Before you cut down or prune trees and shrubs, check very carefully for nesting birds. You could unintentionally destroy a nest by trimming too closely or destroy the habitats provided in the tree. It is always best to leave dead trees or snags standing. They provide food and shelter for many birds throughout the year. As an added benefit, you can enjoy the wildlife attracted by snags!
Never feed wildlife. Natural diets are always more nutritious for wildlife than human food. Instead of bird feeders, plant native trees, grasses and shrubs for the birds. Bird feeders can be stocked with balanced mixes of different seed, appropriate for the birds in your area. Bird feeders, if used, must be in areas inaccessible to roaming cats, and should be taken down weekly, cleaned and disinfected to prevent the spread of disease. Old bakery goods do not supply nutritional levels for good health, especially when birds are preparing for migration or breeding.
Many birds depend on insects in and around our backyards. Don't use insecticides - and help protect the health of our wildlife and water resources too. Instead of using dangerous chemicals, contact local conservation groups to obtain ideas for environmentally safe alternatives.
If woodpeckers drum on your house it could mean several things: you may need to have your house inspected for termites, the bird is displaying territorial behavior and communicating with other woodpeckers or it is attempting to begin a nesting cavity. You can try supplying a nest box for them to use. Your local Audubon Society can provide you with instructions.
Reflections from windows can confuse birds. This may cause them to fly into the glass or repeatedly peck at what they see as their competition. Some simple remedies include breaking up the reflections with stickers, decals, or aluminum pie pans. Strips of colored plastic flapping in the wind or balloons with big eyes painted on them also break up the reflective pattern.

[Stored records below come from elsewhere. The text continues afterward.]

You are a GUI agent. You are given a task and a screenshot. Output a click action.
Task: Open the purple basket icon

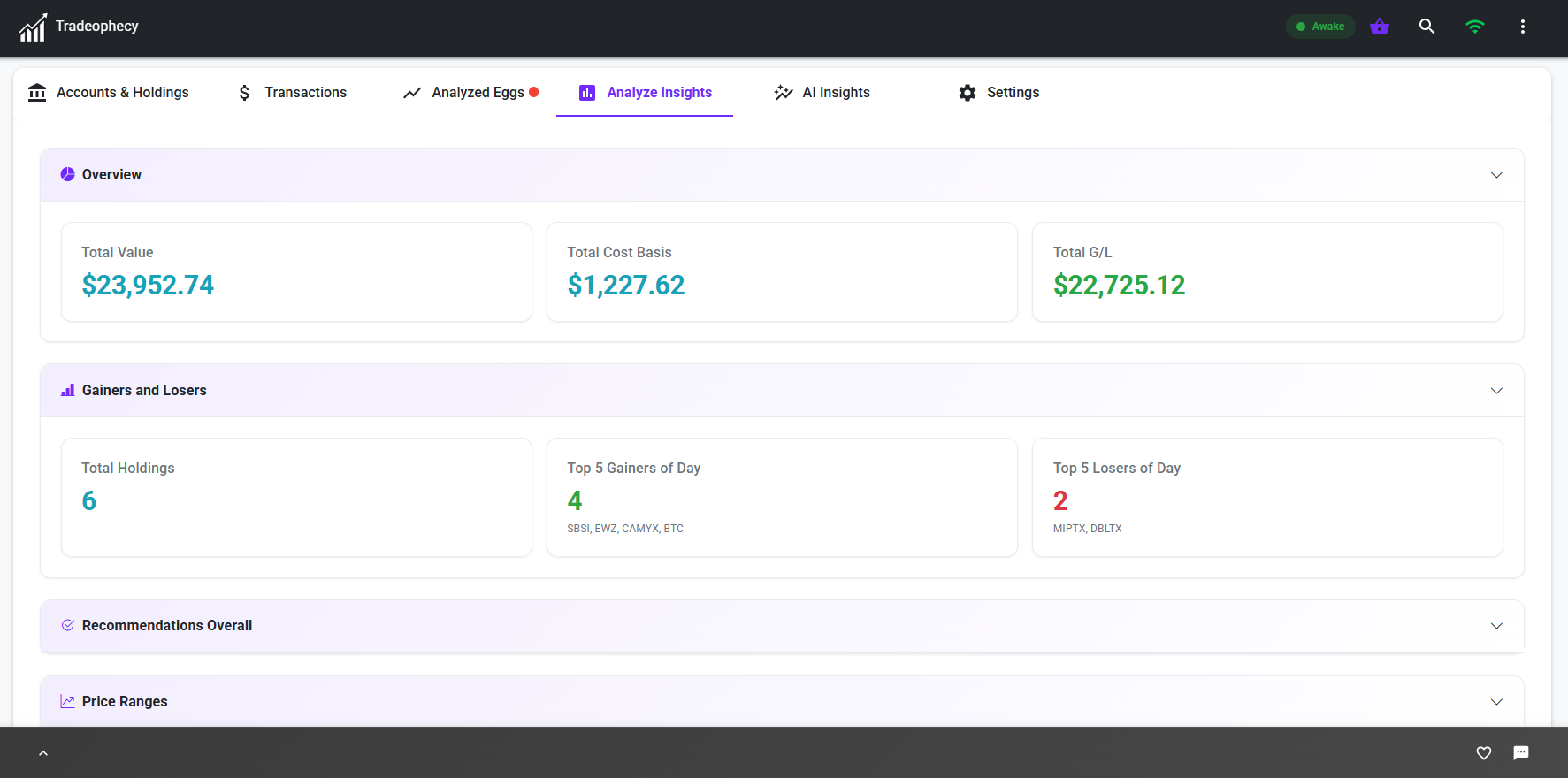tap(1379, 27)
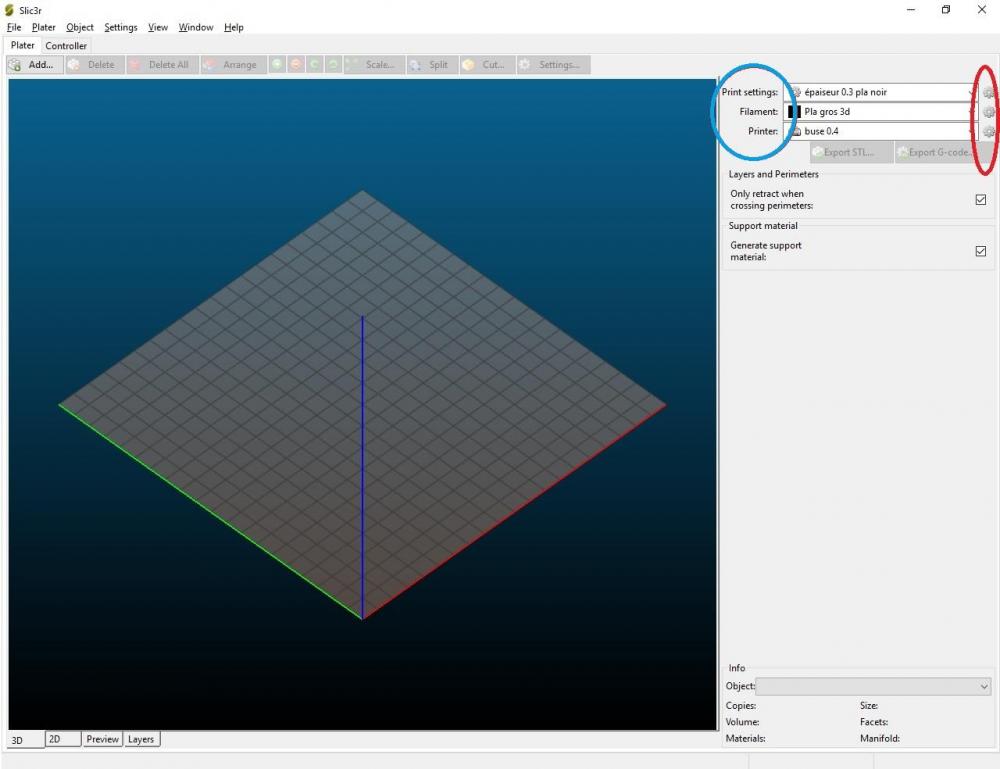Click the Add... toolbar button

[x=35, y=65]
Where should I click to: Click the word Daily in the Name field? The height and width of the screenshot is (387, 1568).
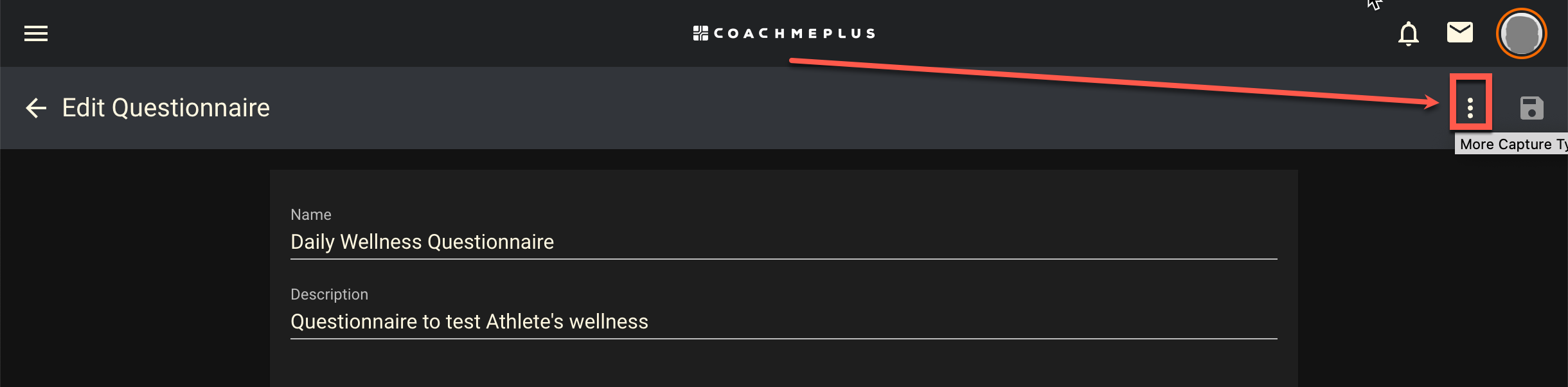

Never litter! All species of birds can become easily entangled in man-made products such as plastic, fishing line, cans, and bottles. Struggling to be free of such entrapments often results in serious injury or death. Help by disposing of litter properly, and recycle whatever you can.
If you take a bird to a wildlife rehabilitator, you can help by taking a donation of money, food, or volunteer your time and talents. Keep in mind that these organizations rely solely on donations from caring people like you. Your thoughtfulness will be greatly appreciated.